[Problem details] Every record, down to the last line, must be given again exactly.

START Stored data

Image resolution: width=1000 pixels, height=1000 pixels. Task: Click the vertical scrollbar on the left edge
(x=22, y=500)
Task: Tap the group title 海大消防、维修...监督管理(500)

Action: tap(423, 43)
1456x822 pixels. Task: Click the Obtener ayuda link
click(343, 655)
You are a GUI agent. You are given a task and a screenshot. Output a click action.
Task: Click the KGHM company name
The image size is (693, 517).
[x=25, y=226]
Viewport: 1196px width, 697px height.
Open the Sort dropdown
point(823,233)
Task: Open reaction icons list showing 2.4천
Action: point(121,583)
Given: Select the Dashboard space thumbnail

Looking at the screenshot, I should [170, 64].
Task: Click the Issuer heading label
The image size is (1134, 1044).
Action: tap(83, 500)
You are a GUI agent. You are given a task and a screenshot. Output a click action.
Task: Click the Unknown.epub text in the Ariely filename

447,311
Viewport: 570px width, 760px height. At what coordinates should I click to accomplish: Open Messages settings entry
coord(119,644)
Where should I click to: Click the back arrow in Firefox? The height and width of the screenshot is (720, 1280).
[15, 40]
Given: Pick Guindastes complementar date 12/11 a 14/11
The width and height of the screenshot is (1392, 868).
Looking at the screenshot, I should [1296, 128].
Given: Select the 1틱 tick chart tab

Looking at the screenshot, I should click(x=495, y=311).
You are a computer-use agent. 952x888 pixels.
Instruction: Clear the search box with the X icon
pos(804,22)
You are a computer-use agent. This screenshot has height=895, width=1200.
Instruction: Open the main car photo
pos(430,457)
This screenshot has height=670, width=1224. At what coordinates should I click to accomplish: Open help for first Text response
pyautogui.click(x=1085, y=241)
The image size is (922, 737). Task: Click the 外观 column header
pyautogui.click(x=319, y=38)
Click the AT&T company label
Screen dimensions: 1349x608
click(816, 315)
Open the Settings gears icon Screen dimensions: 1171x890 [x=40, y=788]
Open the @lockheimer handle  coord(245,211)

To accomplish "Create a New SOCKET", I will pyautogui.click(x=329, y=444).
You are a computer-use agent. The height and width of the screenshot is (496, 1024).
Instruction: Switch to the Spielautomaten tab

END Stored data

[Reply]
Image resolution: width=1000 pixels, height=1000 pixels. Task: Click the vertical scrollbar on the left edge
(x=22, y=500)
Task: Tap the group title 海大消防、维修...监督管理(500)

Action: tap(423, 43)
1456x822 pixels. Task: Click the Obtener ayuda link
click(343, 655)
You are a GUI agent. You are given a task and a screenshot. Output a click action.
Task: Click the KGHM company name
The image size is (693, 517).
[x=25, y=226]
Viewport: 1196px width, 697px height.
Open the Sort dropdown
point(823,233)
Task: Open reaction icons list showing 2.4천
Action: point(121,583)
Given: Select the Dashboard space thumbnail

Looking at the screenshot, I should [170, 64].
Task: Click the Issuer heading label
The image size is (1134, 1044).
Action: tap(83, 500)
You are a GUI agent. You are given a task and a screenshot. Output a click action.
Task: Click the Unknown.epub text in the Ariely filename

447,311
Viewport: 570px width, 760px height. At what coordinates should I click to accomplish: Open Messages settings entry
coord(119,644)
Where should I click to: Click the back arrow in Firefox? The height and width of the screenshot is (720, 1280).
[15, 40]
Given: Pick Guindastes complementar date 12/11 a 14/11
The width and height of the screenshot is (1392, 868).
Looking at the screenshot, I should [1296, 128].
Given: Select the 1틱 tick chart tab

Looking at the screenshot, I should click(x=495, y=311).
You are a computer-use agent. 952x888 pixels.
Instruction: Clear the search box with the X icon
pos(804,22)
You are a computer-use agent. This screenshot has height=895, width=1200.
Instruction: Open the main car photo
pos(430,457)
This screenshot has height=670, width=1224. At what coordinates should I click to accomplish: Open help for first Text response
pyautogui.click(x=1085, y=241)
The image size is (922, 737). Task: Click the 外观 column header
pyautogui.click(x=319, y=38)
Click the AT&T company label
Screen dimensions: 1349x608
click(816, 315)
Open the Settings gears icon Screen dimensions: 1171x890 [x=40, y=788]
Open the @lockheimer handle  coord(245,211)

To accomplish "Create a New SOCKET", I will pyautogui.click(x=329, y=444).
You are a computer-use agent. The height and width of the screenshot is (496, 1024).
Instruction: Switch to the Spielautomaten tab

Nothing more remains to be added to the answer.